The stocks continue to climb up as we continue to print more money into the system without resource backing or economic output. Since the beginning of the pandemic, over 40% of all the printed money that has existed since the beginning of the dollar in 1913 has been printed. In a little over a year’s time, running upwards to almost half the money that exists within our system has been printed into it. This alone should be a massive red flag for any thinking individual. Still, this is not the only sign that the future of the entire economy may be headed in the wrong direction.

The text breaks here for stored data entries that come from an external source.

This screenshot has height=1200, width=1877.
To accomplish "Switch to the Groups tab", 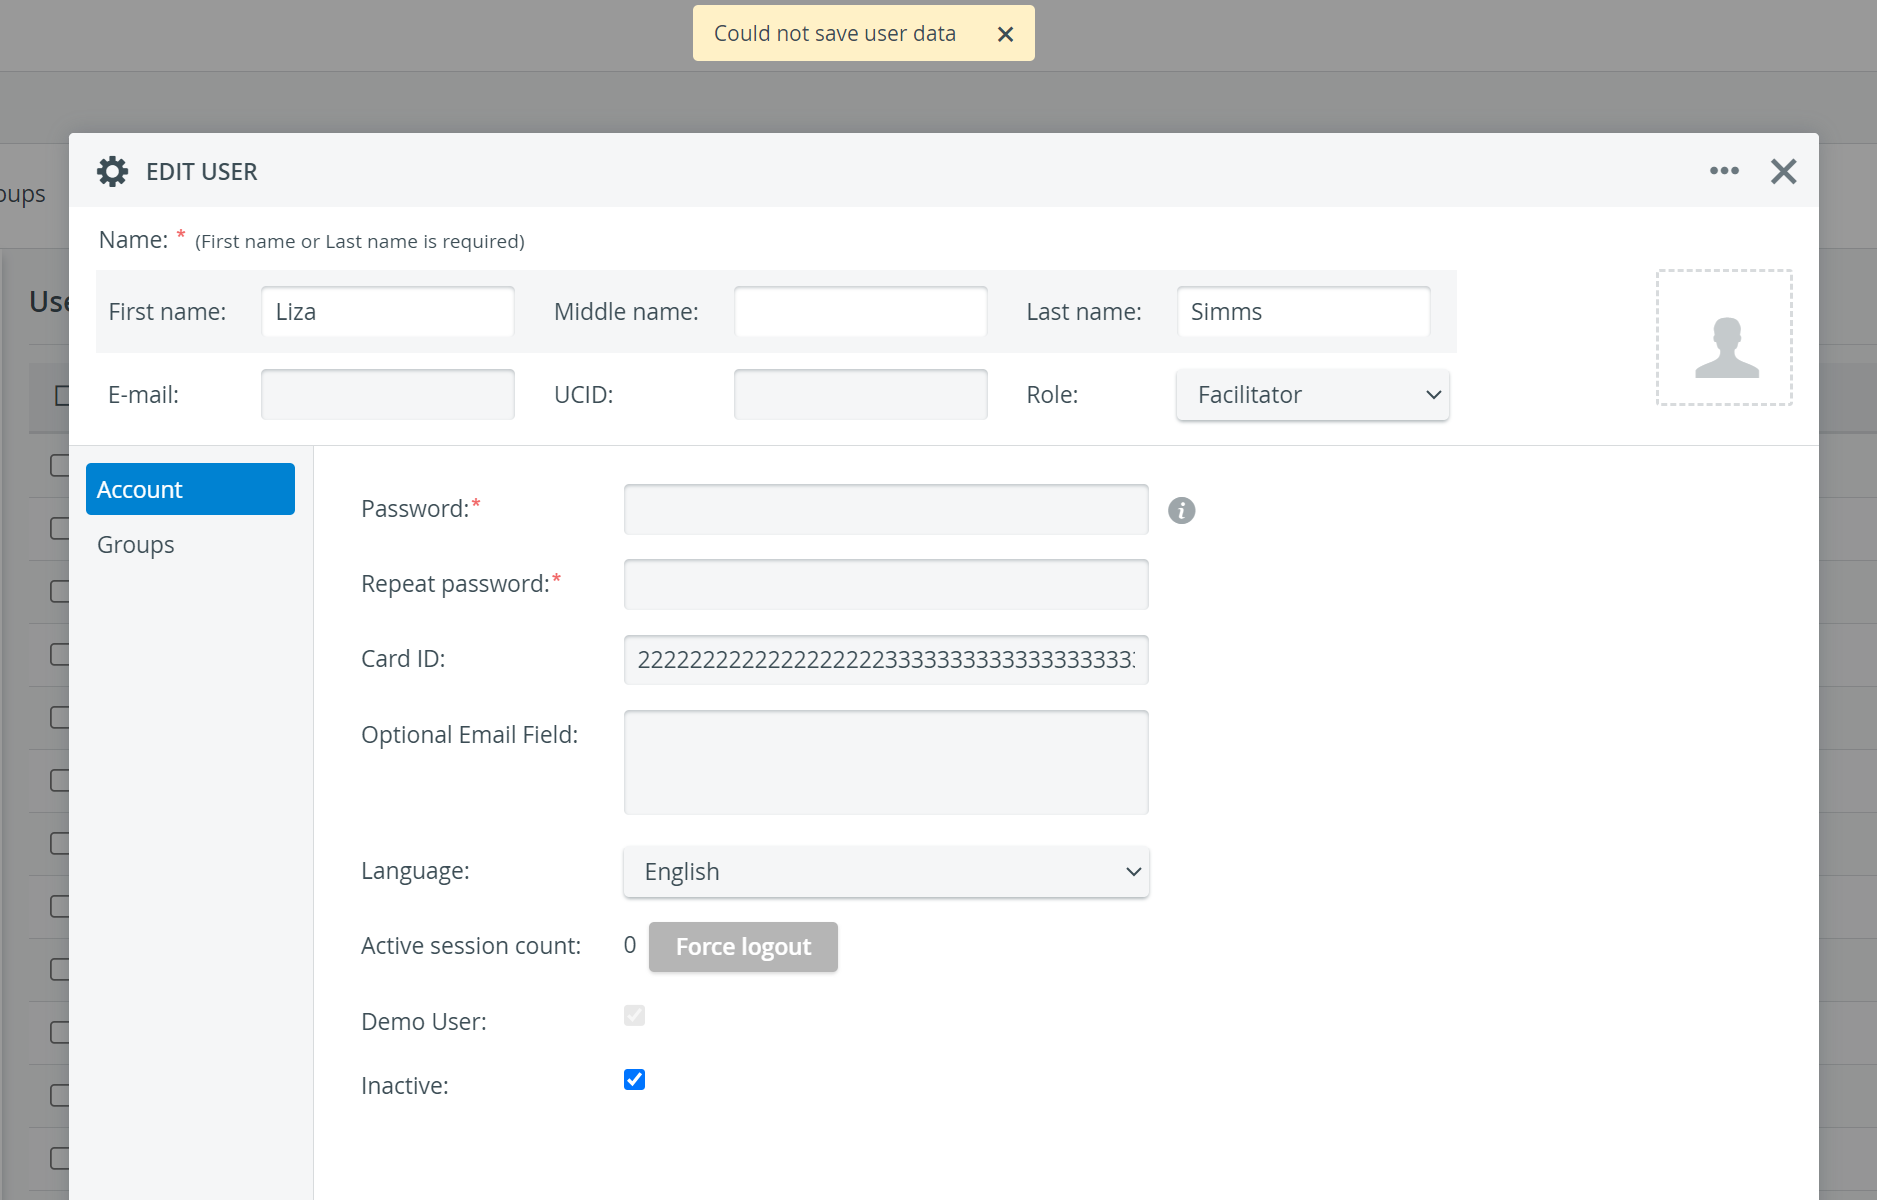I will click(136, 545).
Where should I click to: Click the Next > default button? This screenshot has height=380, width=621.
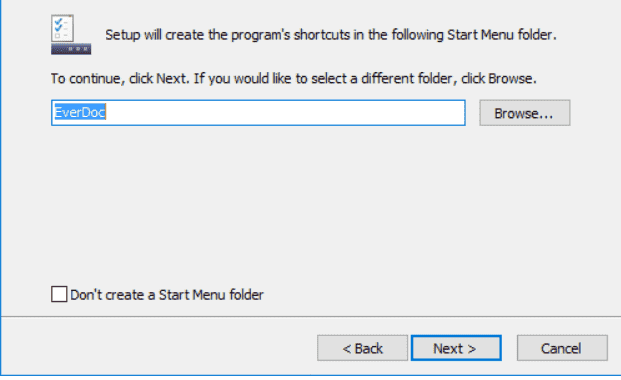point(456,348)
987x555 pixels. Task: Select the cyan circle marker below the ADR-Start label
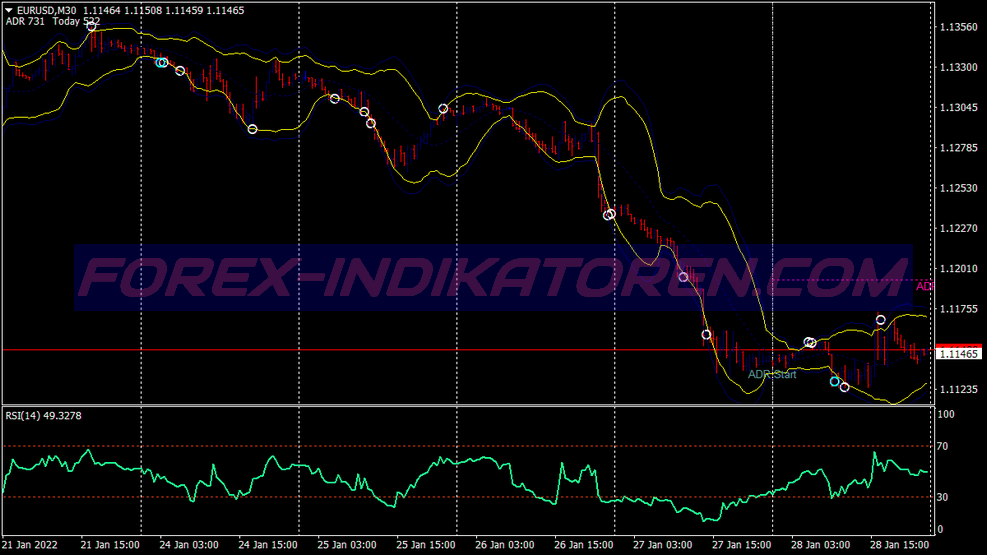pos(835,381)
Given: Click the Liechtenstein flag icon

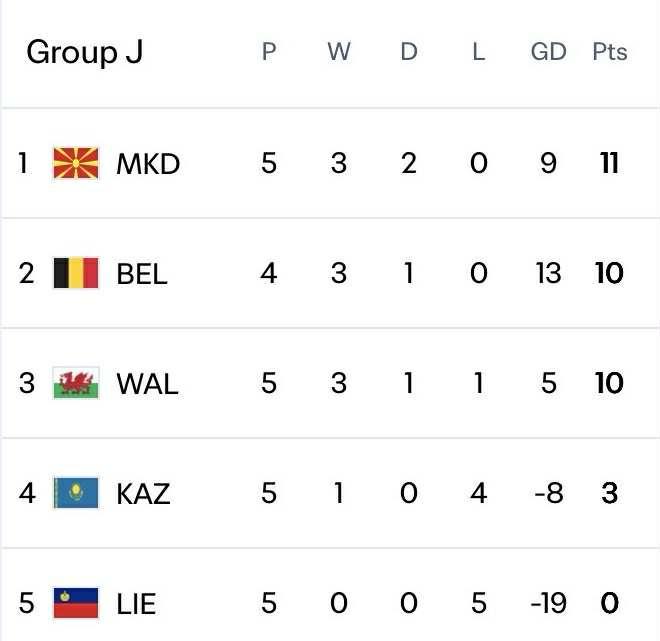Looking at the screenshot, I should tap(76, 603).
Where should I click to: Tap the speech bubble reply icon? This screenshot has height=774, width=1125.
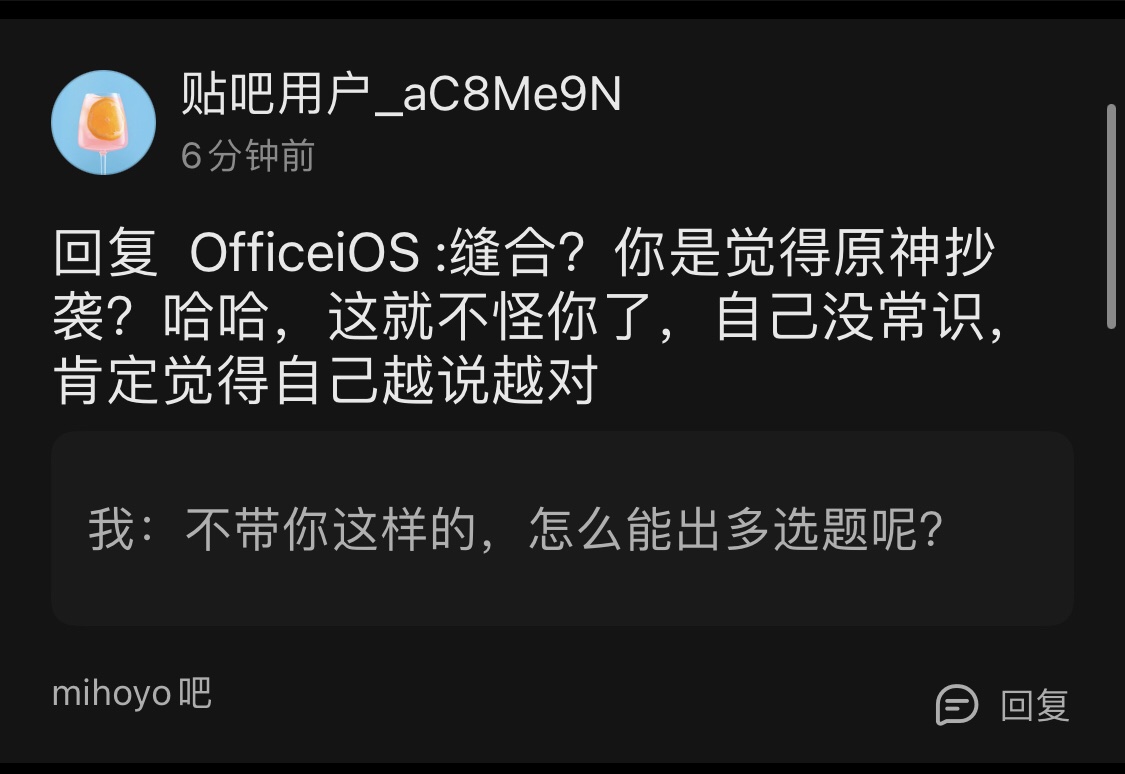[x=956, y=704]
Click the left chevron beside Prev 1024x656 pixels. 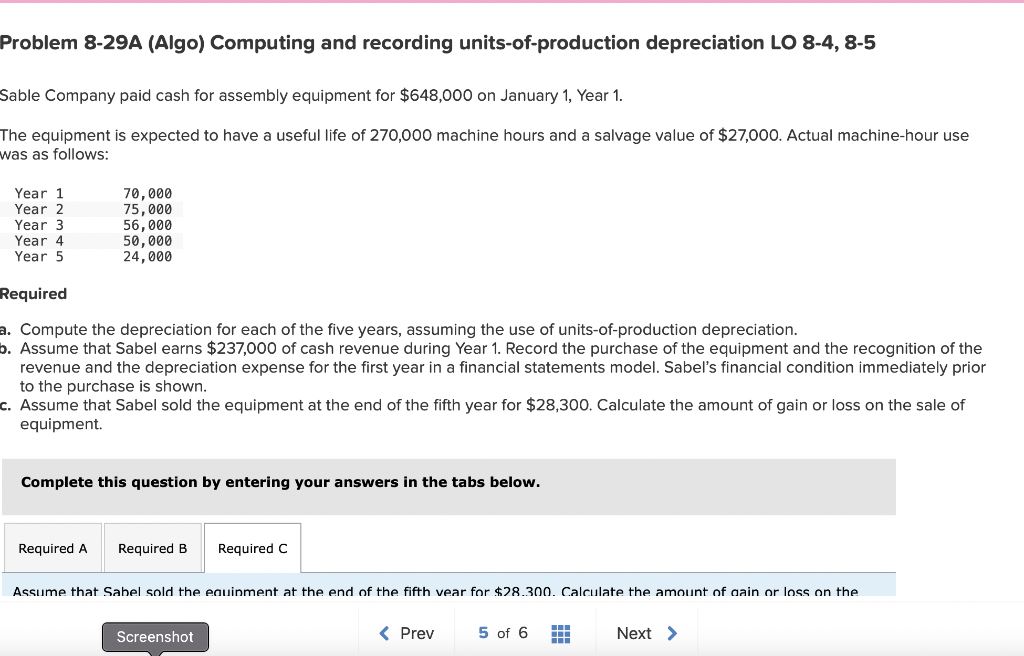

The stock market has been on a steadily increasing rally due to the mass printing and spending, with 87% of companies in the S&P 500 reporting better than expected results, according to an article in Yahoo Finance. The concern here, with covid rates rising, a potential housing crisis, inflation rates increasing, product and labor shortages across the globe, and consumer spending showing signs of slowing down, is that quarterly expectations have remained too high. Is all of the growth we have seen during the pandemic been but an illusion?
Karolina Noculak, investment director at Aberdeen Standard Investments, told Yahoo Finance that, “Investors have now got quite accustomed to companies beating analysts’ projections.” The question now is, will growth continue to skyrocket despite concerns of apparent truths seen across the economy? Has the growth we have seen already passed its peak potential?
Mark Zandi, chief economist at Moody’s Analytics, told Fortune that, “We fell into a deep dark hole early on, we have dug ourselves halfway out roughly, and that’s where we’ll stay until we’re back on the other side of this pandemic. The risk is we slide back into the hole if we don’t get continued, additional support from policy makers.”
So the answer to debt is adding on more debt with more printing? If the economic output doesn’t match the economic input, at some point the entire system could hit a breaking point. But based on Modern Economic Theory, maybe this is the only feasible solution, especially looking at the ever-growing mountain of debt we have accumulated.
Zandi continued, “At some point the job gains in these frontline industries is going to come to an end, it might already have. Can’t count on those jobs to continue to drive the economy forward.”
With states, schools, and businesses all showing signs of returning to shut down mentality around how to handle the pandemic, it is possible that potential job growth has peaked over the summer and will fall into a slump into the fall and coming winter.
As of now, unemployment sits around 10%, improving from its former peak at 14.7%. But with unemployment extra benefits being disconnected and eviction protection being taken away, more expenses are coming back into play without the resources from the producing side of the economy to balance them out. Even all the help that has caused the growth of the past year, again, has come from printed money and policy, not true economic growth by production.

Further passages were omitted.